§ February 20, 2009 09:18 by
beefarino |
I've worked with a lot of code that uses IServiceProvider as a way to disconnect an object from its dependencies. I've come to loathe this interface for many reasons and have opted for a systematic pattern of dependency injection.
First reason IServiceProvider sucks: it hides the dependencies of an object while decoupling from them. What do I mean by that? Pretend you're using this blackbox component from your code:
public class BlackBoxComponent
{
public BlackBoxComponent( IServiceProvider services );
public void DoAllTheWork();
}
Can you tell what services are going to be requested from the service provider? Me neither. Now you need another way to discover what dependencies need to be available to the BlackBoxComponent - documentation, source code, something out-of-band that takes you away from your work at hand.
Compare that with some simple constructor injection:
public class BlackBoxComponent
{
public BlackBoxComponent( IRepository< Thing > thingRepository, ILogManager logManager );
public void DoAllTheWork();
}
With this, you know exactly what a BlackBoxComponent needs to do its job just from looking at the constructor.
Second reason IServiceProvider sucks: it adds a lot of code.

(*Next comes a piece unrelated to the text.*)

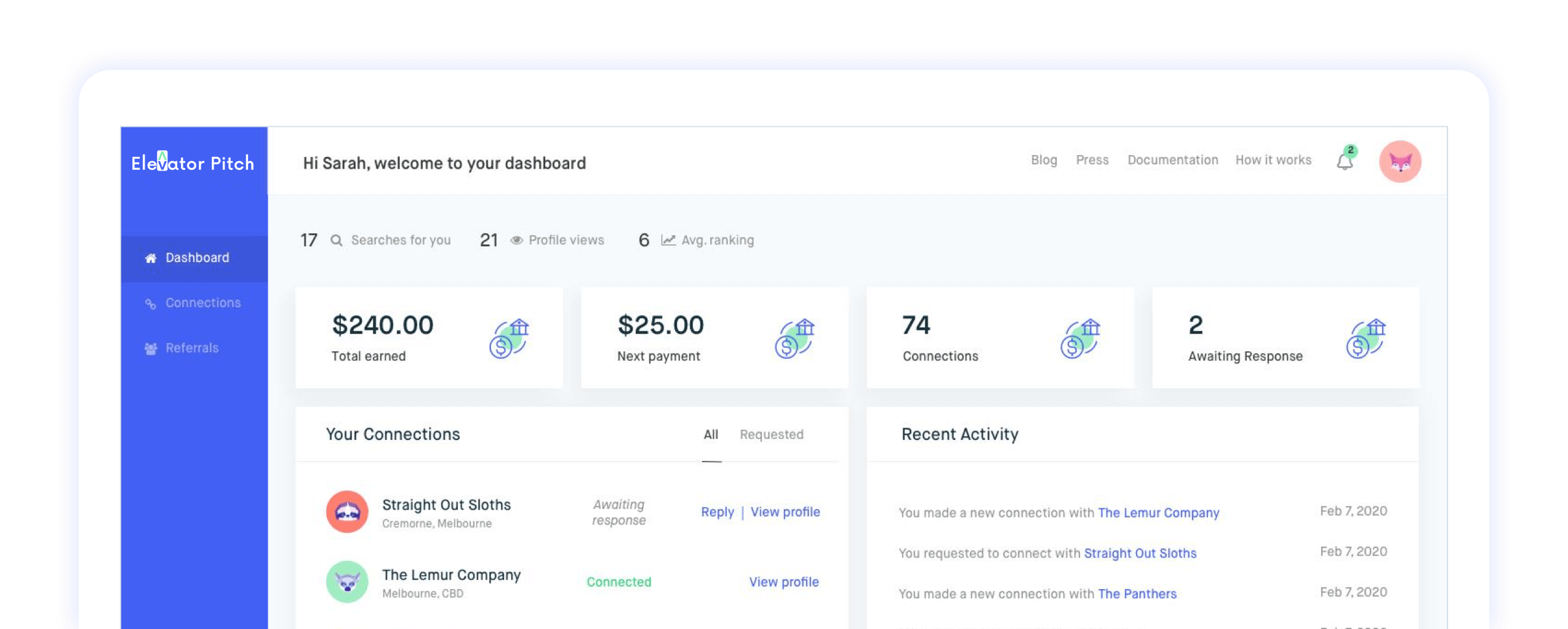Open Referrals in the sidebar
This screenshot has height=629, width=1568.
(x=192, y=348)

Fetching the services is cumbersome at best:
// ...
public BlackBoxComponent( IServiceProvider services )
{
thingRepository = ( IRepository< Thing > ) services.GetService( typeof( IRepository< Thing > ) );
logManager = ( ILogManager ) services.GetService( typeof( ILogManager ) );
}
// ...
Sure you can use some syntactic sugar to work around the typeof'ing and naked casting:
public static class ServiceProviderExtension
{
public static T GetService< T >( this IServiceProvider serviceProvider )
{
return ( T ) serviceProvider.GetService( typeof( T ) );
}
}
which cleans up the code a bit:
// ...
public BlackBoxComponent( IServiceProvider services )
{
thingRepository = services.GetService< IRepository< Thing > >();
logManager = services.GetService< ILogManager >();
}
// ...
but you're still stuck having to reach out and grab every dependency you need from the service container - which implies that somewhere, some other piece of code is responsible for filling up that service container:
//...
ServiceContainer services = new ServiceContainer();
services.AddService(
typeof( ILogManager ),
new Log4NetLogManager()
);
services.AddService(
typeof( IRepository< Thing > ),
new ThingRepository()
);
//...
More code to write, all of it unnecessary and obsolete given the state of the art in dependency injection frameworks.